A few post scriptums:

  1. eqx.filter_vmap does not make a difference.

  2. I noticed that your example also uses a combination of vmap/diffeqsolve/least squares. Since you batch inside the residuals function, this means you have a composition grad(vmap)), which works. I have vmap(grad), which does not. (Tried running it with and without jax.config.update('jax_disable_jit', True).)

  3. Replacing Individual.simulate(...) with Individual.__call__(...) and defining a function estimate_param outside of the Individual class also does not change things. I had been wondering if it is a problem that things are happening inside of bound methods.

  4. The same also happens with BFGS. GradientDescent and NonlinearCD do not converge, so I can't judge them using this MWE. However, it does not happen with GaussNewton.

  5. I don't think it is in lineax. Gauss Newton works with QR, which is the default for Levenberg-Marquardt.

patrick-kidger commented 7 months ago

Thank you for the issue! This was a fairly tricky one.
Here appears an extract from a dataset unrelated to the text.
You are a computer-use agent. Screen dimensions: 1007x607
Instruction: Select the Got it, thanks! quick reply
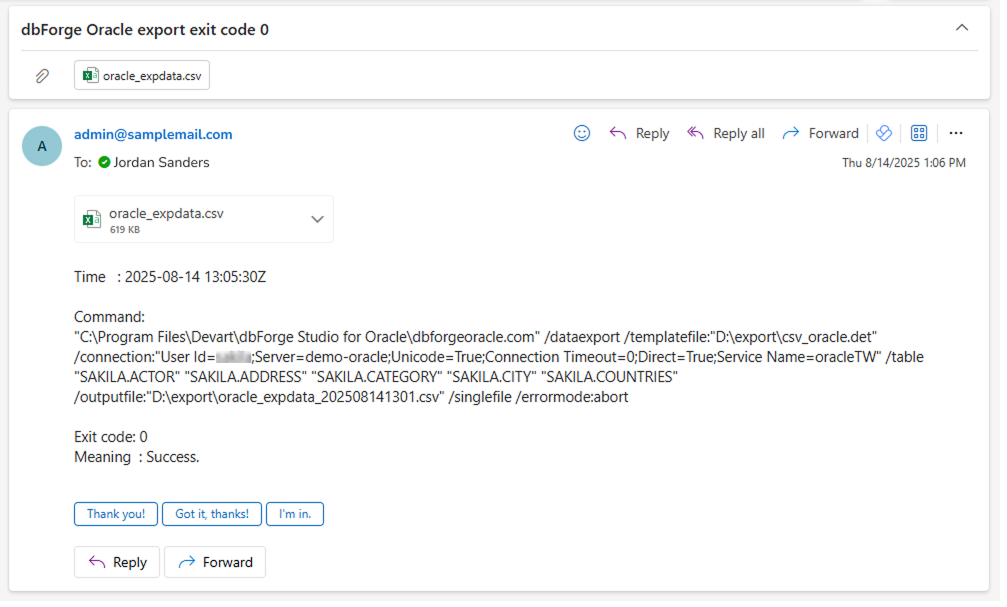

Ultimately I think this is a sort-of bug (or at least a questionable design decision) in jax.checkpoint. This seems to be something we can work around, however, in Equinox. As such I've opened https://github.com/patrick-kidger/equinox/pull/694 to address this.

Can you give that branch a go on your actual (non-MWE) problem, and let me know if that fixes things? If so then I'll merge it.

johannahaffner commented 7 months ago

It works!

Thank you so much for taking a look at this, even during the Easter holidays. It is very much appreciated!

I want to add that I am new to the ecosystem and enjoy it very much, it is so well thought-through and documented. I hope I can start contributing something other than questions as I get to know it better :)

patrick-kidger commented 7 months ago

Awesome stuff, I'm glad to hear it! I hope you enjoy using the ecosystem. :)

On this basis I've just merged the fix, so it will appear in the next release of Equinox.